Julie Archoska

No. 9
- Position: End

Personal information
- Born: March 13, 1905 Lynn, Massachusetts, U.S.
- Died: March 18, 1972 (aged 67) Lynn, Massachusetts, U.S.
- Listed height: 5 ft 11 in (1.80 m)
- Listed weight: 190 lb (86 kg)

Career information
- High school: Lynn Classical
- College: Syracuse

Career history
- Ashland Armco Yellowjackets (1928); Staten Island Stapletons (1930);
- Stats at Pro Football Reference

= Julie Archoska =

American football player (1905–1972)

Jules Archoska (March 13, 1905 – March 18, 1972) was an American football end. He played college football at Syracuse University, and professionally for the Staten Island Stapletons of the National Football League (NFL).

==Early life and college==
Jules Archoska was born on March 13, 1905, in Lynn, Massachusetts. He attended Lynn Classical High School, where he participated in football, track, and crew. He was the football team captain and graduated from Lynn in 1923.

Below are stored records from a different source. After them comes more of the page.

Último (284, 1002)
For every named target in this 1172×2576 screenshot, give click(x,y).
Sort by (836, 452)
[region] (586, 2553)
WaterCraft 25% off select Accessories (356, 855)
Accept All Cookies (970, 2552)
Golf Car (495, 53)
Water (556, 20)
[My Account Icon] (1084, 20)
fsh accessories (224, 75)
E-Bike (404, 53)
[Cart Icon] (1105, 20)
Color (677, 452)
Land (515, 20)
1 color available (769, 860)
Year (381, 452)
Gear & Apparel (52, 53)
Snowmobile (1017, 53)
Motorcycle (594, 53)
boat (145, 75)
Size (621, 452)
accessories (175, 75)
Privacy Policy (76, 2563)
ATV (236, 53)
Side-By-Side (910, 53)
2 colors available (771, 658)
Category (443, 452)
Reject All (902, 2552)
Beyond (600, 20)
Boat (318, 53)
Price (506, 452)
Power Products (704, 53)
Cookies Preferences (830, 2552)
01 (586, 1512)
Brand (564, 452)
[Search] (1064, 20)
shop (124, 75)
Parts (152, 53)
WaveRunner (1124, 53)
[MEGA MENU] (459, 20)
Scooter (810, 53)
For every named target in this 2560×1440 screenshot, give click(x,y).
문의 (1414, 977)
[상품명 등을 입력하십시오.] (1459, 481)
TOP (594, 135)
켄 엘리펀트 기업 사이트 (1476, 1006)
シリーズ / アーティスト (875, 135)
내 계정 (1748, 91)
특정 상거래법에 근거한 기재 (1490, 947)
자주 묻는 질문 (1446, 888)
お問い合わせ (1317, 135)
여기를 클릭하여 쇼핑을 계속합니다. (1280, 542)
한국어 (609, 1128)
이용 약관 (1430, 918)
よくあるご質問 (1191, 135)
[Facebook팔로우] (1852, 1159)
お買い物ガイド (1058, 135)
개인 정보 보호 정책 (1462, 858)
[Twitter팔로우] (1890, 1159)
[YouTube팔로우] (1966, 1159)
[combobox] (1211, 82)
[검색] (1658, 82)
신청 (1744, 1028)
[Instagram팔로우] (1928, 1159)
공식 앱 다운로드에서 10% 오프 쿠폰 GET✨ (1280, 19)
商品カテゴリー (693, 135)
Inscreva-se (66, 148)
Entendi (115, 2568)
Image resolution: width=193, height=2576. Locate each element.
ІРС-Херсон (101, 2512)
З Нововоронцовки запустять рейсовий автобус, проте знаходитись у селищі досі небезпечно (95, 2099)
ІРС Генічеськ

Archoska played college football for the Syracuse Orange of Syracuse University. He was on the freshman team in 1923 and was a three-year letterman from 1924 to 1926. He also participated in track and crew at Syracuse.

==Professional career==
In 1928, Archoska played for the Ashland Armco Yellowjackets, based out of Ashland, Kentucky.

Archoska played in four games, starting one, for the Staten Island Stapletons of the National Football League in 1930 as an end. He wore jersey number 9 while with the Stapletons. He stood 5'11" and weighed 190 pounds.

==Personal life==
Archoska ran the Night Hawkes, which was a football team that played night games at General Electric Field in Lynn. He was also an accountant for a Chicago lumber company. He retired as a lumber salesman. Archoska enjoyed traveling to national parks and monuments. On March 18, 1972, after a long illness, he died at his home at 82 Birch Street in Lynn.